Diskojoe, I can understand that, but just interested in seeing the "proper" photo as comapred to the end result.


----------



## Bynx (May 6, 2012)

Here is a 'middle shot' and the final.


----------



## EDL (May 6, 2012)

Thanks Bynx, wow...what a difference, especially through the windows.


----------



## kevbrisrq (May 6, 2012)

Here is a middle shot and final of my waterfront - this is a good idea - it does really show the benefits!


----------



## MrDandyMan (May 6, 2012)

Hi, new here. New to HDR. I really like this thread and hope this way of presenting HDR becomes more commonplace. I'll contribute soon.

Subscribed


----------



## Bynx (May 6, 2012)

Well Kev, now I see why deghosting wouldnt work with your shots since your shutter seeds were too slow for the moving plants.


----------



## EDL (May 6, 2012)

Yes! Excellent!  Thanks Kevbrisrq.  That's a nice one.  I would never have guessed there was some orange on the horizon, it doesn't show in the mid.


----------



## peanut170 (May 6, 2012)

Im curious, wont anything that moves such as water, waves, plants, trees, bushes etc, all be blurry by the time you've stacked all the photos together? Even with a fast shutter speed, they potentially will have moved slightly over 3 or so different exposures correct? Is this acceptable with hdr prints?


----------



## vipgraphx (May 7, 2012)

*Middle exposure*



middle by VIPGraphX, on Flickr
*HDR final product*



AZM_uofa by VIPGraphX, on Flickr


----------



## Bynx (May 7, 2012)

peanut170 said:


> Im curious, wont anything that moves such as water, waves, plants, trees, bushes etc, all be blurry by the time you've stacked all the photos together?
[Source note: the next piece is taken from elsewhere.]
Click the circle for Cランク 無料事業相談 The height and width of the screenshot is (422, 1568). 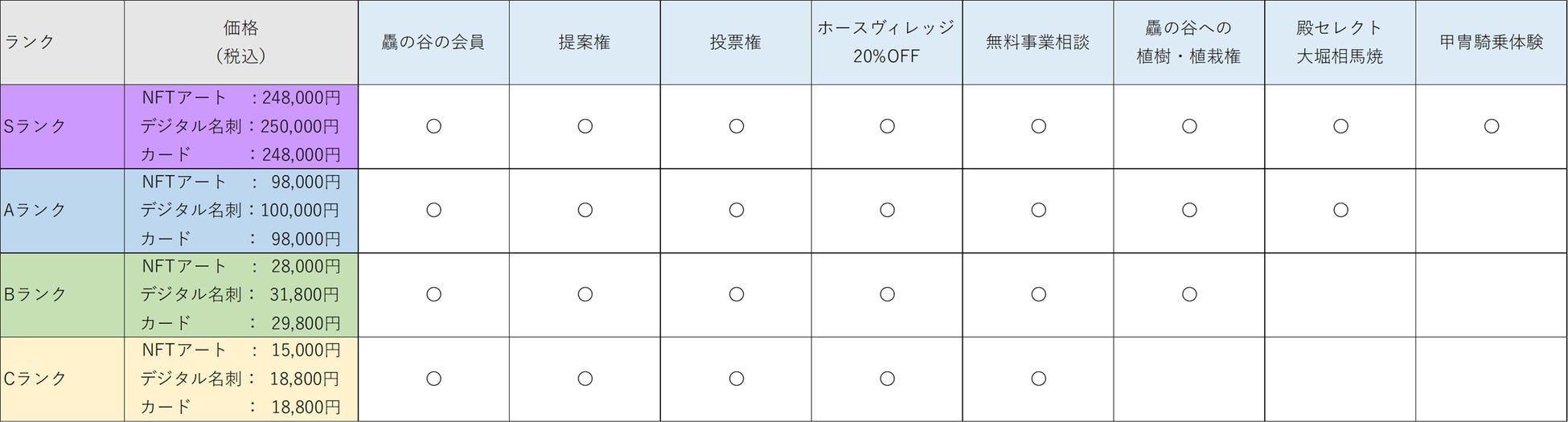(1038, 379)
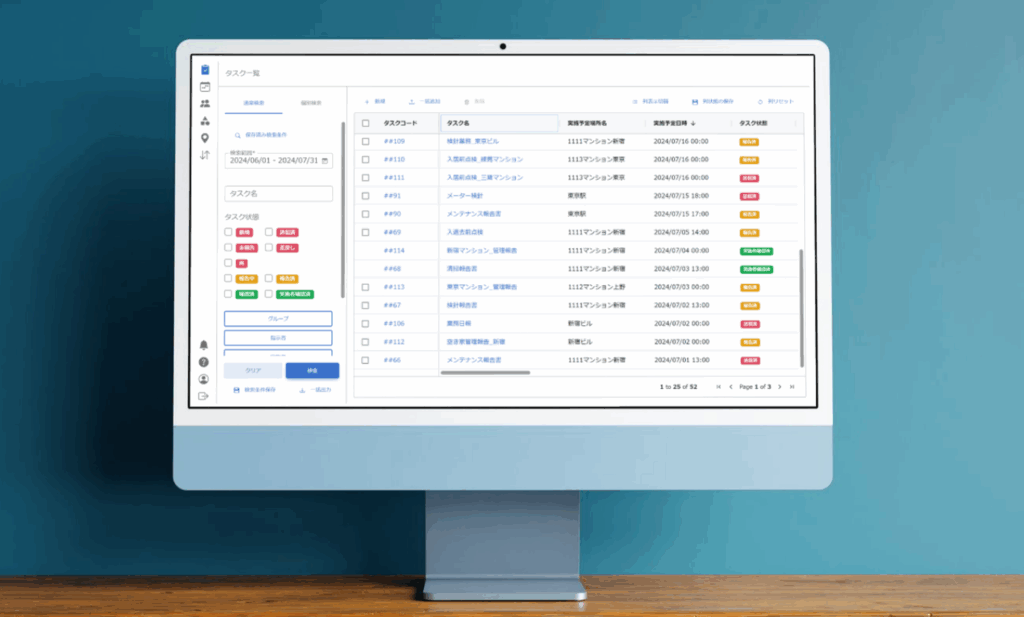
Task: Tick the checkbox for task ##109
Action: [x=366, y=142]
Even with a fast shutter speed, they potentially will have moved slightly over 3 or so different exposures correct? Is this acceptable with hdr prints?



If your shutter speed was fast enough to capture each shot then even though objects might move from shot to shot there is a really good deghosting feature in Photomatix that will choose the best lit part of the multiple image and just use that one when it makes its final image.


----------



## kevbrisrq (May 7, 2012)

Bynx said:


> peanut170 said:
> 
> 
> > Im curious, wont anything that moves such as water, waves, plants, trees, bushes etc, all be blurry by the time you've stacked all the photos together? Even with a fast shutter speed, they potentially will have moved slightly over 3 or so different exposures correct? Is this acceptable with hdr prints?
> ...



Agreed - that is why thinking when your taking pics is a must LOL - I didn't have the shutter speed fast enough - next time I have to relax and think about issues like this - live and learn - a basic mistake that happens to all of us - time to put the thinking cap on during my next outing


----------



## Bynx (May 7, 2012)

Under poor lighting conditions there is give and take. With each setting you have to decide what you want -- f-stop for depth of field, fast or slow shutter speed based on image movement or hand held camera and ISO for the amount of noise you can live with. As others have said the blowing green plants in the foreground really contrast the nice sharp background image. Personally though, Id prefer to see it all in sharp focus.


----------



## Compaq (May 7, 2012)

Cool, I want to play as well 

Some of my own favourite shots with one of the originals (around middle) coming first.




IMG_2634 by Anders Myhre Brakestad, on Flickr




tivoli/circus sida by Anders Myhre Brakestad, on Flickr



Maybe not technically necessary with multiple exposures, but what the heck 



3 by Anders Myhre Brakestad, on Flickr




Mjelkhaug i lyset r by Anders Myhre Brakestad, on Flickr







2 by Anders Myhre Brakestad, on Flickr




Kvinnheradsfjorden r by Anders Myhre Brakestad, on Flickr







1 by Anders Myhre Brakestad, on Flickr




Valen og tre r by Anders Myhre Brakestad, on Flickr


----------



## JRE313 (May 7, 2012)

Here is my most Favorite image
Its called the Alter of Heaven
Hope you Enjoy!!







HDR


----------



## Bynx (May 7, 2012)

Jre313 your final is absolutely outstanding. Its like looking through a window at the actual scene. Perfect.


----------



## JRE313 (May 7, 2012)

Bynx said:


> Jre313 your final is absolutely outstanding. Its like looking through a window at the actual scene. Perfect.



Thanks Bynx
I do what I can, I can post some other churches before and after if you like.
This church is in Rome Italy
I went to 10 other ones. I have many more.


----------



## Compaq (May 15, 2012)

More churchness!


----------